So Star Trek VI: The Undiscovered Country feels oddly and quaintly dated today. It's a film that sets about closing a story decisively for no other reason than it's the artistically and creatively right thing to do, and that's just something you won't see today in the age of Cinematic Universes that are unfinished by design and consecutive reboots within three or four years of one another that all tell variations on the same stock plot. And make no mistake, it absolutely is and does: In 1991 there were not yet any plans for a second Star Trek film series, so this was a movie made for the express purposes of thanking the fans for their support and bringing the Original Series story to a dignified close. A lot of received fan wisdom seems to posit this film was greenlit to “make up” for Star Trek V: The Final Frontier, which would otherwise have been the final Trek movie, but from the studio's perspective the past *three* Star Trek movies had all underperformed at the box office and they didn't see much difference between them one way or the other. But this was the 25th Anniversary, and the Star Trek film team felt something needed to be done.

(This also explains why the movie looks somewhat stunningly cheap: While I remember the VFX shots having been breathtaking and they're certainly impressive when it counts, everywhere else the fact Paramount only allowed this movie to be made if it was produced on the thinnest of shoestring budgets plainly shows. Most notably, while I slagged off Star Trek V: The Final Frontier for reusing the sets from Star Trek: The Next Generation, it's actually way more egregious in this movie. I mean, they didn't even try to hide the fact the transporter room, corridors, observation lounge and ten-forward are painfully obviously from Captain Picard's Enterprise. More on that later, actually.)

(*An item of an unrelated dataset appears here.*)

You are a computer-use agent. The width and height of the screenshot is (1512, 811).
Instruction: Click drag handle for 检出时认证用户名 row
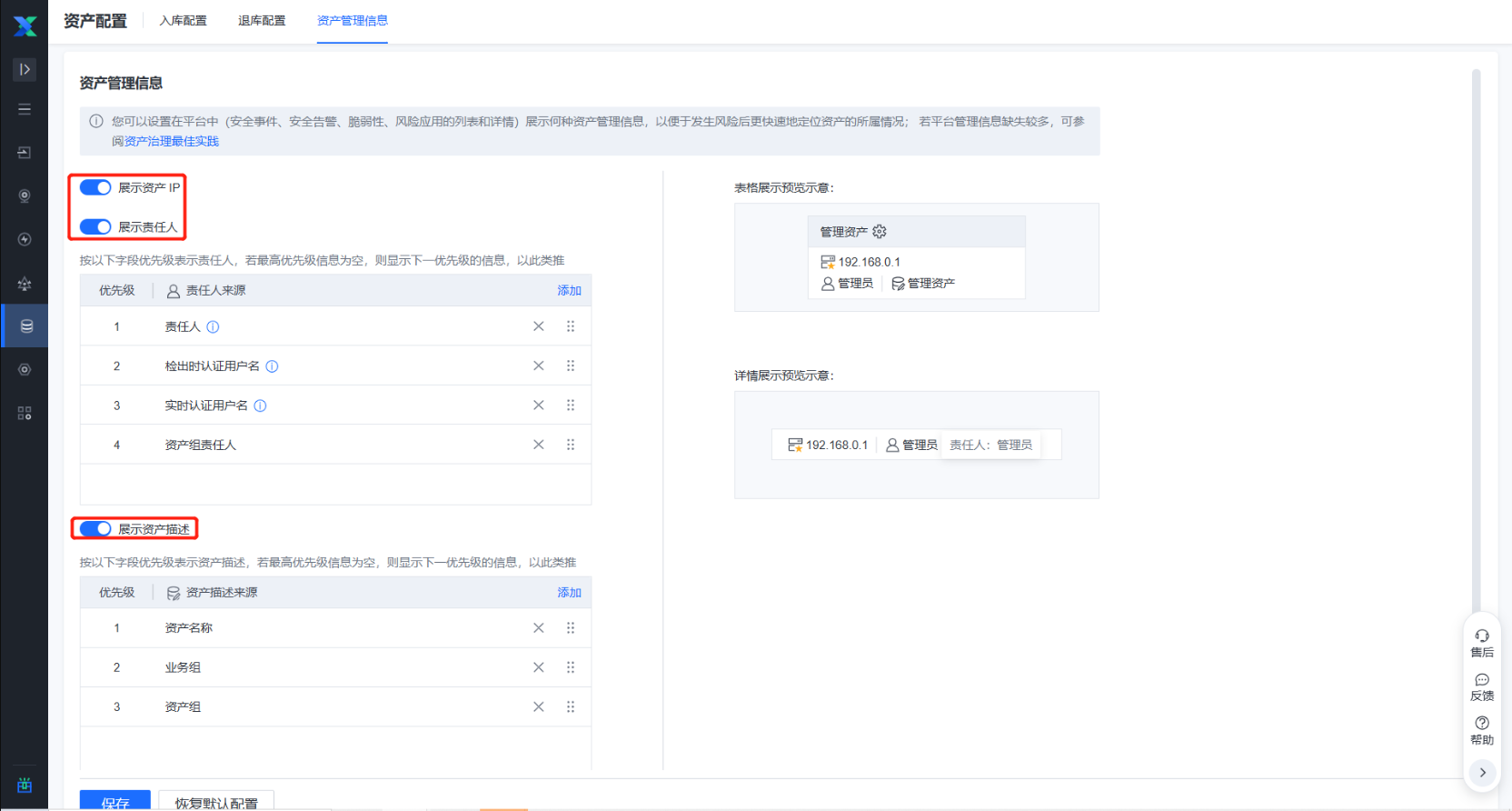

You might think a movie with that pedigree would be cripplingly fanwanky, and there are a whole slew of references on display here. But none of them feel like forced name-drops done simply for the sake of pandering. Everything feels organic and freeform, with the grand finale that takes centre stage flowing seamlessly into a prequel for the story that's playing out for us elsewhere. Leonard Nimoy and Nicholas Meyer are back behind the camera, and the end result is much of what you would expect from the team: It's Meyer's name on the director's chair, but it's clearly Nimoy's deft eye for cinematic photography that elevates the look and feel of The Undiscovered Country *substantially*: There was a chance the film could have worn its bargain-basement trappings a little too obviously, but Nimoy gives the movie a grandiose, epic sense of scale befitting the send-off of such iconic folk heroes of modern myth.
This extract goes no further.